8- Quelles sont, selon vous, les principales qualités que doit avoir un chercheur ?
Je pense d’abord à la curiosité, et ensuite de ne jamais être sûr de soi; il faut savoir remettre en cause les résultats, surtout lorsqu’on travaille sur du vivant. Pour la crevette par exemple, les résultats dépendent des conditions climatiques et de différents facteurs qu’on ne maîtrise pas toujours.

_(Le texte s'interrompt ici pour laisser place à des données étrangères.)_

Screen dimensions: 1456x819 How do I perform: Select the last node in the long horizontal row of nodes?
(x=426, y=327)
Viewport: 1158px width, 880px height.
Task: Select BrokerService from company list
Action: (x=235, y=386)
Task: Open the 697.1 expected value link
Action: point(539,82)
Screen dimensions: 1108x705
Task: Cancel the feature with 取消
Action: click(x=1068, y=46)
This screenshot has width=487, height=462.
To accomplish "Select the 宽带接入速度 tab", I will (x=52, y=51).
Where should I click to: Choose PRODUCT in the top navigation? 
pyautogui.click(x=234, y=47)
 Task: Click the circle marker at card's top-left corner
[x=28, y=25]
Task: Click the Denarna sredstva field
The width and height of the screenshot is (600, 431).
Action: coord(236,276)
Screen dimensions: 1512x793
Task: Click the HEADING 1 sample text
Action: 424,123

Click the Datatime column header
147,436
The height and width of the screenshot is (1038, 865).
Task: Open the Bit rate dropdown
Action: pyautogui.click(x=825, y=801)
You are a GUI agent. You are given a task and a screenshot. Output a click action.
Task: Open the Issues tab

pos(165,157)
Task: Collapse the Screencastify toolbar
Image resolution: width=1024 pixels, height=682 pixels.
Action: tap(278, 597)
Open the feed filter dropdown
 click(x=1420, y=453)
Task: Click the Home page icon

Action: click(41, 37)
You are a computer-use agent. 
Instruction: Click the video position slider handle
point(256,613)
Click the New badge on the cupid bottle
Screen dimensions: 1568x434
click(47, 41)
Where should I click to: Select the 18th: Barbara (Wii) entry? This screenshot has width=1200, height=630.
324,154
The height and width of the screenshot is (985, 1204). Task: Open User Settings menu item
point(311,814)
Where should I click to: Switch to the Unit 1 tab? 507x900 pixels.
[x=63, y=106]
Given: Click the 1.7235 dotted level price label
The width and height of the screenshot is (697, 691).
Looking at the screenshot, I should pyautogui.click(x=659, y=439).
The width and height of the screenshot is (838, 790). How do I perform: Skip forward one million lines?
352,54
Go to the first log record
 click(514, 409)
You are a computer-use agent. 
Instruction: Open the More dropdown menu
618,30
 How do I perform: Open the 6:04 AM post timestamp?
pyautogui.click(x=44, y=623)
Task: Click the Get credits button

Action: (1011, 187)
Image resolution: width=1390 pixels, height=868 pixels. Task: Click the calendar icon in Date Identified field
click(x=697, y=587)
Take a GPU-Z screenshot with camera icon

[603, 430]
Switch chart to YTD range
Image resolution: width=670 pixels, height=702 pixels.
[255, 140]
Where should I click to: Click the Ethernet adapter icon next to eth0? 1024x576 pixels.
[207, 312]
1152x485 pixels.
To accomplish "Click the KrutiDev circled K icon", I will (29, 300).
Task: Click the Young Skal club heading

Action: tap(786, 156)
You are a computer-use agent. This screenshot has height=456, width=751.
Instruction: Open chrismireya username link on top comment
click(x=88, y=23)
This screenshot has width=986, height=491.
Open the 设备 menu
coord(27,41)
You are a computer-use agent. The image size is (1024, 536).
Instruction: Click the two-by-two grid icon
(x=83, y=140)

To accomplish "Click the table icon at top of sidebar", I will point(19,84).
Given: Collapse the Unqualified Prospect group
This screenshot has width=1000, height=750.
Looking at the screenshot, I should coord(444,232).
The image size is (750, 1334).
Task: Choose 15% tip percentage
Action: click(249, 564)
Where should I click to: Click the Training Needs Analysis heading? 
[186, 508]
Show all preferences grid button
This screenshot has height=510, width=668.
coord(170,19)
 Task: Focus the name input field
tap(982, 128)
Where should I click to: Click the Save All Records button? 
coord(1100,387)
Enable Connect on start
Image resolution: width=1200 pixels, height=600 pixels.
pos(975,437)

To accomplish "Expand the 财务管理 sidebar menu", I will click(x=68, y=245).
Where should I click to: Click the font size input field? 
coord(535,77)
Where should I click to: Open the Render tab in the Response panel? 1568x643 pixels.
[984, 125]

Les résultats obtenus doivent être validés en répétant les expériences. Donc pour moi il faut vraiment de la persévérance et de l’obstination, et ne pas prendre le premier résultat pour acquis.
9- Quelle place accordez-vous au hasard (opportunités, rencontres, chance…) dans votre travail de recherche ?
C’est sûr que le travail d’un chercheur est orienté par ses rencontres et les discussions avec d’autres chercheurs qu’il est amené à croiser. Donc oui le hasard fait partie de la recherche. J’ai aussi une anecdote en tête lorsqu’on parle de hasard : il y a plusieurs années en arrière, un technicien avait omis de mettre de l’aération dans les bacs où pondent les crevettes. Cet oubli a permis de constater que les taux de fécondation étaient nettement meilleurs dans ces conditions. Maintenant on ne met le bullage qu’une fois que la crevette a pondu. Heureux hasard qui permet d’avancer !
10- Quelle-est, pour vous, la découverte majeure qui a pu influer sur l’histoire de la science et de l’humanité ?
Pour un chercheur qui se doit de travailler et partager ses connaissances avec d’autres chercheurs, c’est pour moi tout ce qui en lien avec la communication : avec le moteur a réaction, les avions ont permis aux gens de se retrouver à n’importe quel endroit de la planète, même si on constate qu’il peut y avoir des aspects négatifs comme l’actualité nous le montre, avec la propagation rapide d’une maladie. Aujourd’hui, il y a également internet et d’autres moyens grandioses qui facilitent la communication et le travail entre chercheurs.